Ron Kershaw (August 19, 1943 – July 3, 1988) was an American television news reporter. Kershaw was the news director in several U.S. markets, including New York City, Chicago and Baltimore.

==Early life==
Kershaw grew up in Hendersonville, North Carolina, and later moved to Arizona where he attended Glendale Community College. From 1961 to 1969 he served in the United States Air Force.

==News director==
In 1974, Kershaw was hired by WBAL-TV in Baltimore to shore up its sagging news ratings. He introduced the Action News format, hired new talent, such as Mike Hambrick And Ron Smith and moved the station from last to first in less than a year. Sue Simmons and Spencer Christian were also among Kershaw's protégés.

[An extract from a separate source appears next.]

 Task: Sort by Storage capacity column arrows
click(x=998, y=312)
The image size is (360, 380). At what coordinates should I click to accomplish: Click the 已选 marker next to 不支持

In 1979, Kershaw moved on to WNBC-TV in New York, where he collaborated with Peter Sang in bringing the "control room" set into TV news, taking the station from last in the ratings to a market leader in two years. Kershaw was also mentor to Bucky Gunts, who worked for Kershaw in Baltimore and Chicago. In 1982, Kershaw NBC promoted Kershaw to be the program producer of NBC Sports.

==Personal life and death==
While in Houston, Kershaw had been dating Jessica Savitch, a news reporter with a rival television station in Texas. Kershaw helped Savitch develop her reporting skills during their stormy ten-year relationship. The relationship was depicted in the made-for-television movie: Almost Golden, about Savitch's life.

In 1987, Kershaw met Giselle Fernandez, whom he had hired as a reporter at WBBM-TV. They were engaged to be married when Kershaw died of pancreatic and liver cancer on July 3, 1988, at age 44. Kershaw is survived by a daughter, Lee Ann and a son, Beau Kershaw, an award-winning photojournalist, who once worked at Kershaw's old station, WBAL-TV in Baltimore. Young Kershaw's awards include an Emmy Award three Emmy nominations, a Grantham Prize and the duPont-Columbia silver baton.